Heberto Tapias García*/Opinión/El Pregonero del Darién
Siempre nos han hecho creer que existen días específicos para celebrar, fechas marcadas en el calendario que nos dictan cuándo debemos sentirnos felices, agradecidos o amorosos. Nos han robado, poco a poco, la libertad de sentir satisfacción espontánea y de expresar alegría sin permiso. Hasta eso lo han comercializado.
El día del padre, de la madre, del maestro, de la amistad, el cumpleaños. Cada celebración legítima ha sido secuestrada por el marketing, programada en una fecha como si los sentimientos tuvieran hora de vencimiento.
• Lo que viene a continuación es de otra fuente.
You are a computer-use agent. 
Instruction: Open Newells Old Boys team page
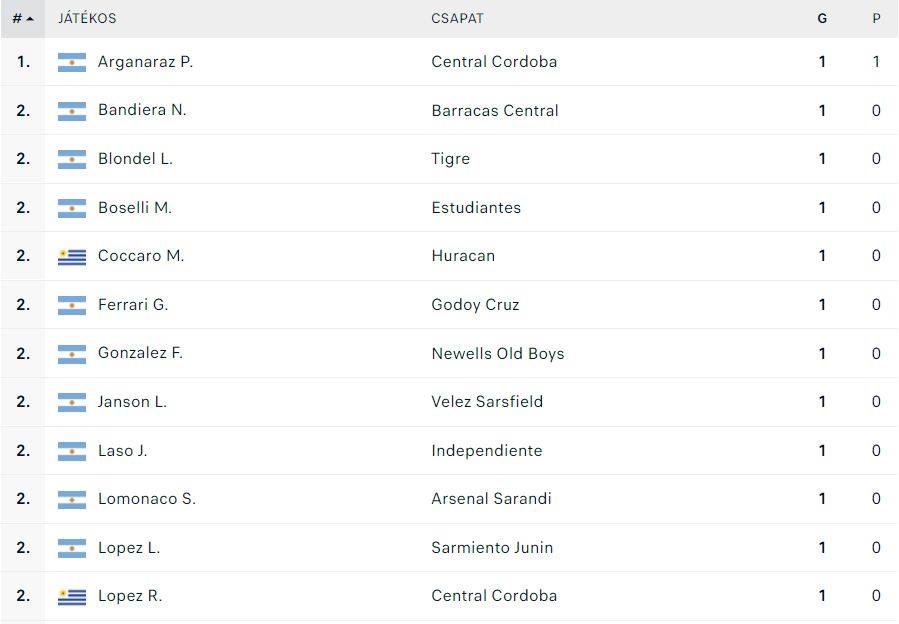(x=498, y=354)
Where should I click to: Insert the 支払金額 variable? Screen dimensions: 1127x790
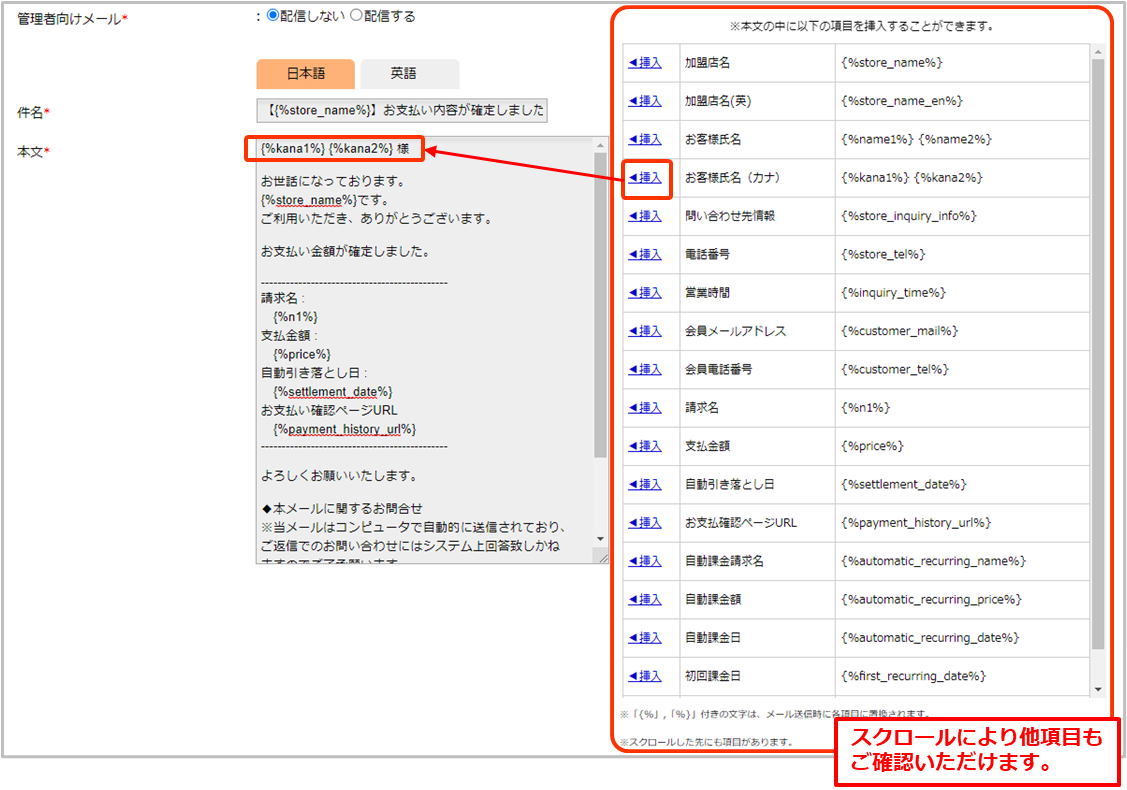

Como si el amor por los nuestros solo debiera florecer cuando la agenda comercial lo indica.
Pues no. Me niego.
Me estoy rebelando contra esa esclavitud emocional. ¿Que intentan controlar mis sentimientos, mis arranques de alegría, mis momentos de gratitud? Se acabó para mí. Estoy recuperando mi libertad hasta en eso. En la capacidad de expresar mis estados de ánimo y mis celebraciones sin necesidad de un motivo impuesto, sin esperar la fecha que alguien más decidió que era «apropiada».
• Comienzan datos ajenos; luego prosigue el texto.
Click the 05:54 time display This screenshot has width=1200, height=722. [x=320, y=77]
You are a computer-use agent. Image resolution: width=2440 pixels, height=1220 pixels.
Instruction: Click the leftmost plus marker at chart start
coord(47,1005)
Hoy, sin que nadie lo haya decretado, estoy celebrando. Celebro mi satisfacción conmigo mismo, con la persona en la que me estoy convirtiendo. Celebro a mi familia, no por obligación, sino porque existe y porque la elijo cada día. Celebro mi profesión, con sus desafíos y sus logros silenciosos que no esperan reconocimiento en un calendario. Y celebro a mis amigos… a los reales, a los que están cuando no hay fecha señalada, a los que celebran conmigo un día cualquiera, en cualquier hora del día. Cuando nazca el sentimiento.
No necesito que me programen la felicidad. Mis emociones no entienden de fechas comerciales. Mi vida es la celebración.

*Académico/Profesor de Ingeniería Química de la UdeA.